First-line gefitinib monotherapy led to a DSR of 24% at 12 weeks in an unselected patients population. Never smokers and patients with EGFR mutations tend to have a better outcome; hence, further trials in selected patients are warranted.

摘要

背景

吉非替尼对经治的非小细胞肺癌(NSCLC)患者有效。我们评估了吉非替尼一线治疗晚期NSCLC并在疾病进展时序贯化疗的活性和毒性。

患者与方法

总共63例未经化疗的ⅢB/Ⅳ期NSCLC患者接受吉非替尼250mg/天治疗。在疾病进展时,吉非替尼更换为第1天给予顺铂80mg/m²,第1天和第8天给予吉西他滨1250mg/m²,共6个3周周期。主要终点为吉非替尼治疗12周后的疾病稳定率(DSR)。

结果

吉非替尼治疗12周后,DSR为24%,缓解率(RR)为8%。

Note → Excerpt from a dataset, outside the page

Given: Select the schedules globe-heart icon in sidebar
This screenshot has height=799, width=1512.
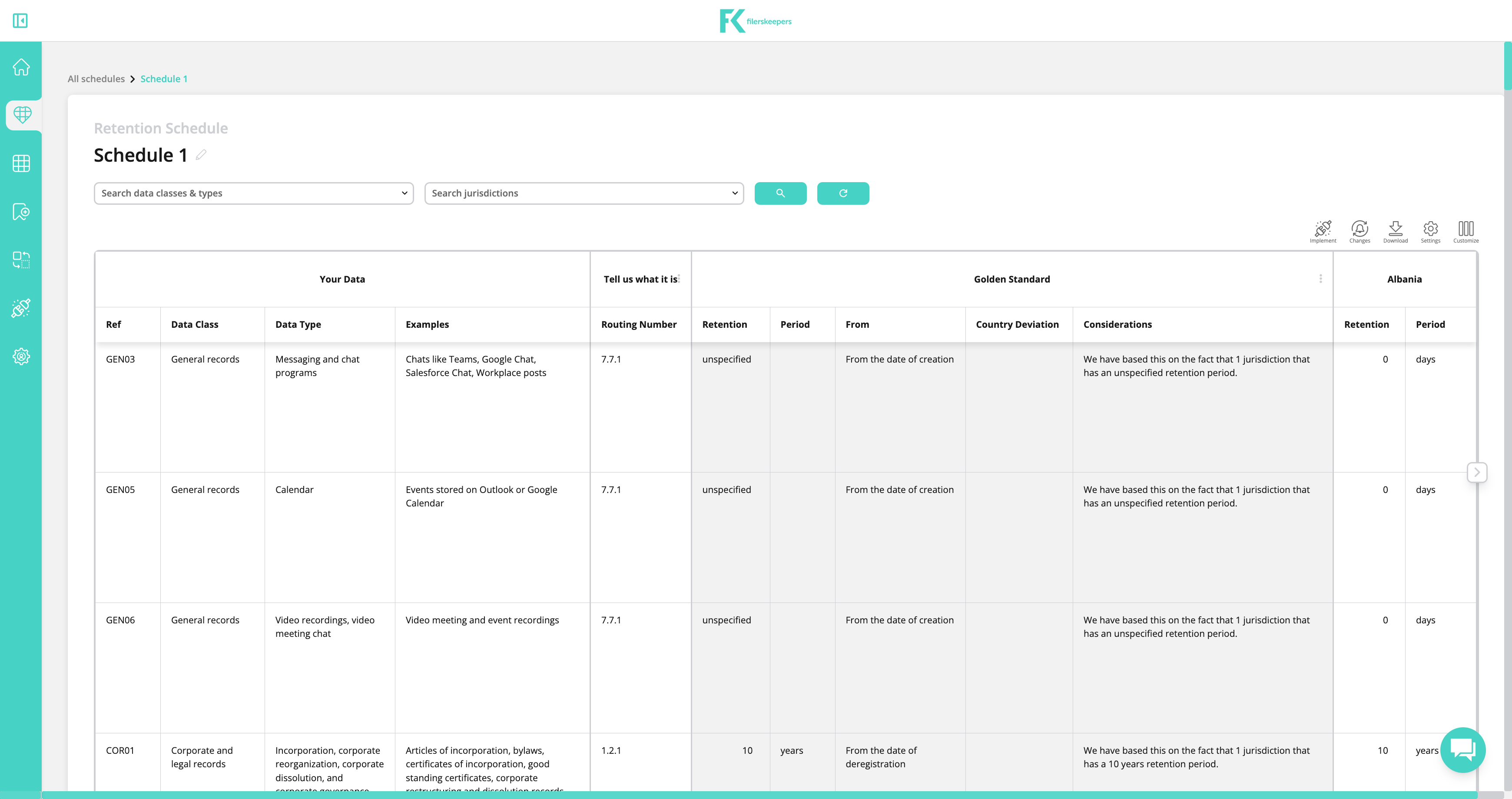Looking at the screenshot, I should click(22, 115).
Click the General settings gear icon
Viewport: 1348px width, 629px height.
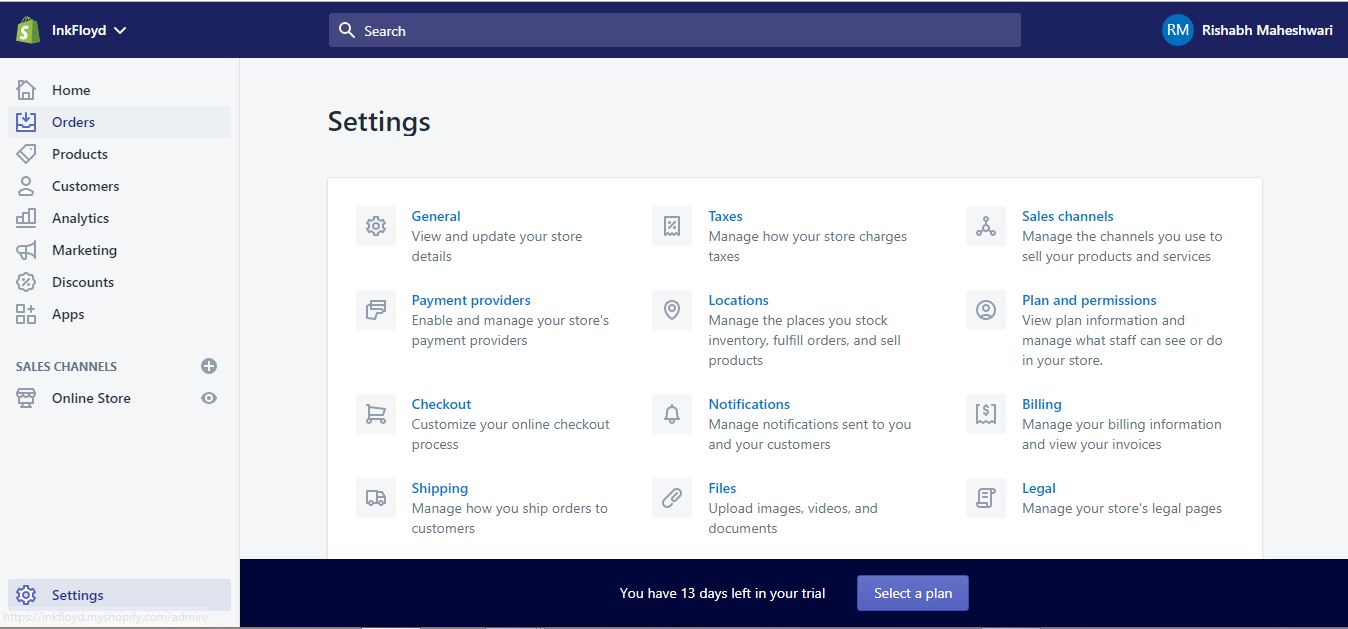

中位疾病进展时间(TtP)为2.5个月,中位总生存期(OS)为11.5个月。从不吸烟者(n = 9)的DSR为56%,中位OS为20.2个月;表皮生长因子受体(EGFR)突变患者(n = 4)的DSR为75%,随访21.6个月后未达到中位OS。总共41例患者接受化疗,总RR为34%,DSR为71%,中位TtP为6.7个月。

结论

在未选择的患者群体中,一线吉非替尼单药治疗12周时的DSR为24%。从不吸烟者和EGFR突变患者往往预后较好;因此,有必要对选择的患者进行进一步试验。